* [Entries for locating words and elements]:
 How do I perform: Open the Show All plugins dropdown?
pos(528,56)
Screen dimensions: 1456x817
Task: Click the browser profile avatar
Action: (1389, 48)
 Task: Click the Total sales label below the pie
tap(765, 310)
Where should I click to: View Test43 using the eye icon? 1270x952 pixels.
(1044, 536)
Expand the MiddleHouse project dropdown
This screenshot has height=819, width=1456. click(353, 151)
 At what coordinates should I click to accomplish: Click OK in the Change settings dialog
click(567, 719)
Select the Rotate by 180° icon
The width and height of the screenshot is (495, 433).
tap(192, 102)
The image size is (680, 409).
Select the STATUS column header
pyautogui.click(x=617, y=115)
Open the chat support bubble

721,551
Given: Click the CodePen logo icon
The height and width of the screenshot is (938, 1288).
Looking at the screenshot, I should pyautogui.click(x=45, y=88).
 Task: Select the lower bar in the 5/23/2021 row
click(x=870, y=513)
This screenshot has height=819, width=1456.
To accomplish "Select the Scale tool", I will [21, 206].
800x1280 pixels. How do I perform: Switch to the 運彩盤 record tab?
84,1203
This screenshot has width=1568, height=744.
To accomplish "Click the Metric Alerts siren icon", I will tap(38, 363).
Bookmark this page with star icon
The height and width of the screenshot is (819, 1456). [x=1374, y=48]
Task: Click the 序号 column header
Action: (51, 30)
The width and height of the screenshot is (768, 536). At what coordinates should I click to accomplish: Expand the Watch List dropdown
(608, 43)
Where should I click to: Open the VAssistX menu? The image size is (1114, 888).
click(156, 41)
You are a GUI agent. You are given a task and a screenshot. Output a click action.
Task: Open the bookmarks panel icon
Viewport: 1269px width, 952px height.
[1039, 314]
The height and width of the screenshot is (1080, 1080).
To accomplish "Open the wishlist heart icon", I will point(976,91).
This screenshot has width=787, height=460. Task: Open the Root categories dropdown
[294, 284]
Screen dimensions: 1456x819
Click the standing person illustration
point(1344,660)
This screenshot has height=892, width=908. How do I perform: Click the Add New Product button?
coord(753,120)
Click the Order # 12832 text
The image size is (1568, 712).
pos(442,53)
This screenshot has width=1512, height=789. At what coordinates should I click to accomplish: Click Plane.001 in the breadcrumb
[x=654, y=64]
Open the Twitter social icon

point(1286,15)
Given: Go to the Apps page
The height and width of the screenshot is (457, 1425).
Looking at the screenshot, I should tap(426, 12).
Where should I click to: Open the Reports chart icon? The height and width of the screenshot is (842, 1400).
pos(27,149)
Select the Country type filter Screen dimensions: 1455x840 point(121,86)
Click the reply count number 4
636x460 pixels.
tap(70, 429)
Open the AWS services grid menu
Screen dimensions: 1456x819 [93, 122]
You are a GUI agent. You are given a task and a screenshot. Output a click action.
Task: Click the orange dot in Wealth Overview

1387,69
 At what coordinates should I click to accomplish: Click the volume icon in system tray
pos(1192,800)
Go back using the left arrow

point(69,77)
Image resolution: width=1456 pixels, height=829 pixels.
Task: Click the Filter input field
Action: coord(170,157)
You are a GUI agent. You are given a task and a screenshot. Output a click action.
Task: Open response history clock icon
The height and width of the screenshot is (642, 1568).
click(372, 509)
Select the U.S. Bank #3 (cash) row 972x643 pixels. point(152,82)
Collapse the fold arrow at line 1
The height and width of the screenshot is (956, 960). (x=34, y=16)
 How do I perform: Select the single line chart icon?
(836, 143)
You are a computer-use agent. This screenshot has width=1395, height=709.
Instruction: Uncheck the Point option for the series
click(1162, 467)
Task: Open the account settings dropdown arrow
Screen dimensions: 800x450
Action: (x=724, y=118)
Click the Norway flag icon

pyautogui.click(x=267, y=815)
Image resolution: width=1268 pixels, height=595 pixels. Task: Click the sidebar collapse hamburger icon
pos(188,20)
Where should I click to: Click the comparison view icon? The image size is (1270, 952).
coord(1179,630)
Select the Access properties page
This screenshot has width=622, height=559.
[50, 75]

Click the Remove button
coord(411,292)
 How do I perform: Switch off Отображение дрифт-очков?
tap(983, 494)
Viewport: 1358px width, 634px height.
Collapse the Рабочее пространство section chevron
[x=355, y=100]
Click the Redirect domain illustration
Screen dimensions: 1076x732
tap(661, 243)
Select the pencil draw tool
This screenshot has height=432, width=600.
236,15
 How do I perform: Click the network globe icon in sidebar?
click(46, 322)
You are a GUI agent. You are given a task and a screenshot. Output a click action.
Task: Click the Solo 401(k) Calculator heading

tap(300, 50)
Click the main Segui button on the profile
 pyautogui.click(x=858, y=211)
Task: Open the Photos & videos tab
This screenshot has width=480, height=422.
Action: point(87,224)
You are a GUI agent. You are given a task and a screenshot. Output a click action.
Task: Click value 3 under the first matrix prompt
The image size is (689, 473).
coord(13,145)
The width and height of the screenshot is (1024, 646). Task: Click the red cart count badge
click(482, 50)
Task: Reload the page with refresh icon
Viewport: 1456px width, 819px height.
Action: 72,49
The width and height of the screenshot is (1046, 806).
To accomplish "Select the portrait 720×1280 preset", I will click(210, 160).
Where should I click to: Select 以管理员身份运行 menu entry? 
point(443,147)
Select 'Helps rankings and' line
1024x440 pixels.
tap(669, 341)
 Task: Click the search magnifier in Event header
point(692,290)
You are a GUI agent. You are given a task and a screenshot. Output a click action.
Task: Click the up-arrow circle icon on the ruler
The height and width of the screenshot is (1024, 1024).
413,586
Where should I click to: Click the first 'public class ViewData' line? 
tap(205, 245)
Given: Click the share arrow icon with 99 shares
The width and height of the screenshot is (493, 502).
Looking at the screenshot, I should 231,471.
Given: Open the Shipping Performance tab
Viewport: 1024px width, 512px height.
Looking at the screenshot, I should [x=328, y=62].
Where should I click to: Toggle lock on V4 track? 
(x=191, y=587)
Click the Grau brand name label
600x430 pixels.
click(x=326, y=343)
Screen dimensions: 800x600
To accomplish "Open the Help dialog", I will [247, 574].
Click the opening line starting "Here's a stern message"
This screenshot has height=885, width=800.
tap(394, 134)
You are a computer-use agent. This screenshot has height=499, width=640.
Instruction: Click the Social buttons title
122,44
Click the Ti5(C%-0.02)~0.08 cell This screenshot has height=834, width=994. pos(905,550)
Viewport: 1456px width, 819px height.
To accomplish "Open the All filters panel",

* [Directions for this task]: Transcribe every one of the records above word for word, keeping each line as it appears.

* [Solution for this exercise]:
 How do I perform: Open the Show All plugins dropdown?
pos(528,56)
Screen dimensions: 1456x817
Task: Click the browser profile avatar
Action: (1389, 48)
 Task: Click the Total sales label below the pie
tap(765, 310)
Where should I click to: View Test43 using the eye icon? 1270x952 pixels.
(1044, 536)
Expand the MiddleHouse project dropdown
This screenshot has height=819, width=1456. click(353, 151)
 At what coordinates should I click to accomplish: Click OK in the Change settings dialog
click(567, 719)
Select the Rotate by 180° icon
The width and height of the screenshot is (495, 433).
tap(192, 102)
The image size is (680, 409).
Select the STATUS column header
pyautogui.click(x=617, y=115)
Open the chat support bubble

721,551
Given: Click the CodePen logo icon
The height and width of the screenshot is (938, 1288).
Looking at the screenshot, I should pyautogui.click(x=45, y=88).
 Task: Select the lower bar in the 5/23/2021 row
click(x=870, y=513)
This screenshot has height=819, width=1456.
To accomplish "Select the Scale tool", I will [21, 206].
800x1280 pixels. How do I perform: Switch to the 運彩盤 record tab?
84,1203
This screenshot has width=1568, height=744.
To accomplish "Click the Metric Alerts siren icon", I will tap(38, 363).
Bookmark this page with star icon
The height and width of the screenshot is (819, 1456). [x=1374, y=48]
Task: Click the 序号 column header
Action: (51, 30)
The width and height of the screenshot is (768, 536). At what coordinates should I click to accomplish: Expand the Watch List dropdown
(608, 43)
Where should I click to: Open the VAssistX menu? The image size is (1114, 888).
click(156, 41)
You are a GUI agent. You are given a task and a screenshot. Output a click action.
Task: Open the bookmarks panel icon
Viewport: 1269px width, 952px height.
[1039, 314]
The height and width of the screenshot is (1080, 1080).
To accomplish "Open the wishlist heart icon", I will point(976,91).
This screenshot has width=787, height=460. Task: Open the Root categories dropdown
[294, 284]
Screen dimensions: 1456x819
Click the standing person illustration
point(1344,660)
This screenshot has height=892, width=908. How do I perform: Click the Add New Product button?
coord(753,120)
Click the Order # 12832 text
The image size is (1568, 712).
pos(442,53)
This screenshot has width=1512, height=789. At what coordinates should I click to accomplish: Click Plane.001 in the breadcrumb
[x=654, y=64]
Open the Twitter social icon

point(1286,15)
Given: Go to the Apps page
The height and width of the screenshot is (457, 1425).
Looking at the screenshot, I should tap(426, 12).
Where should I click to: Open the Reports chart icon? The height and width of the screenshot is (842, 1400).
pos(27,149)
Select the Country type filter Screen dimensions: 1455x840 point(121,86)
Click the reply count number 4
636x460 pixels.
tap(70, 429)
Open the AWS services grid menu
Screen dimensions: 1456x819 [93, 122]
You are a GUI agent. You are given a task and a screenshot. Output a click action.
Task: Click the orange dot in Wealth Overview

1387,69
 At what coordinates should I click to accomplish: Click the volume icon in system tray
pos(1192,800)
Go back using the left arrow

point(69,77)
Image resolution: width=1456 pixels, height=829 pixels.
Task: Click the Filter input field
Action: coord(170,157)
You are a GUI agent. You are given a task and a screenshot. Output a click action.
Task: Open response history clock icon
The height and width of the screenshot is (642, 1568).
click(372, 509)
Select the U.S. Bank #3 (cash) row 972x643 pixels. point(152,82)
Collapse the fold arrow at line 1
The height and width of the screenshot is (956, 960). (x=34, y=16)
 How do I perform: Select the single line chart icon?
(836, 143)
You are a computer-use agent. This screenshot has width=1395, height=709.
Instruction: Uncheck the Point option for the series
click(1162, 467)
Task: Open the account settings dropdown arrow
Screen dimensions: 800x450
Action: (x=724, y=118)
Click the Norway flag icon

pyautogui.click(x=267, y=815)
Image resolution: width=1268 pixels, height=595 pixels. Task: Click the sidebar collapse hamburger icon
pos(188,20)
Where should I click to: Click the comparison view icon? The image size is (1270, 952).
coord(1179,630)
Select the Access properties page
This screenshot has width=622, height=559.
[50, 75]

Click the Remove button
coord(411,292)
 How do I perform: Switch off Отображение дрифт-очков?
tap(983, 494)
Viewport: 1358px width, 634px height.
Collapse the Рабочее пространство section chevron
[x=355, y=100]
Click the Redirect domain illustration
Screen dimensions: 1076x732
tap(661, 243)
Select the pencil draw tool
This screenshot has height=432, width=600.
236,15
 How do I perform: Click the network globe icon in sidebar?
click(46, 322)
You are a GUI agent. You are given a task and a screenshot. Output a click action.
Task: Click the Solo 401(k) Calculator heading

tap(300, 50)
Click the main Segui button on the profile
 pyautogui.click(x=858, y=211)
Task: Open the Photos & videos tab
This screenshot has width=480, height=422.
Action: point(87,224)
You are a GUI agent. You are given a task and a screenshot. Output a click action.
Task: Click value 3 under the first matrix prompt
The image size is (689, 473).
coord(13,145)
The width and height of the screenshot is (1024, 646). Task: Click the red cart count badge
click(482, 50)
Task: Reload the page with refresh icon
Viewport: 1456px width, 819px height.
Action: 72,49
The width and height of the screenshot is (1046, 806).
To accomplish "Select the portrait 720×1280 preset", I will click(210, 160).
Where should I click to: Select 以管理员身份运行 menu entry? 
point(443,147)
Select 'Helps rankings and' line
1024x440 pixels.
tap(669, 341)
 Task: Click the search magnifier in Event header
point(692,290)
You are a GUI agent. You are given a task and a screenshot. Output a click action.
Task: Click the up-arrow circle icon on the ruler
The height and width of the screenshot is (1024, 1024).
413,586
Where should I click to: Click the first 'public class ViewData' line? 
tap(205, 245)
Given: Click the share arrow icon with 99 shares
The width and height of the screenshot is (493, 502).
Looking at the screenshot, I should 231,471.
Given: Open the Shipping Performance tab
Viewport: 1024px width, 512px height.
Looking at the screenshot, I should [x=328, y=62].
Where should I click to: Toggle lock on V4 track? 
(x=191, y=587)
Click the Grau brand name label
600x430 pixels.
click(x=326, y=343)
Screen dimensions: 800x600
To accomplish "Open the Help dialog", I will [247, 574].
Click the opening line starting "Here's a stern message"
This screenshot has height=885, width=800.
tap(394, 134)
You are a computer-use agent. This screenshot has height=499, width=640.
Instruction: Click the Social buttons title
122,44
Click the Ti5(C%-0.02)~0.08 cell This screenshot has height=834, width=994. pos(905,550)
Viewport: 1456px width, 819px height.
To accomplish "Open the All filters panel",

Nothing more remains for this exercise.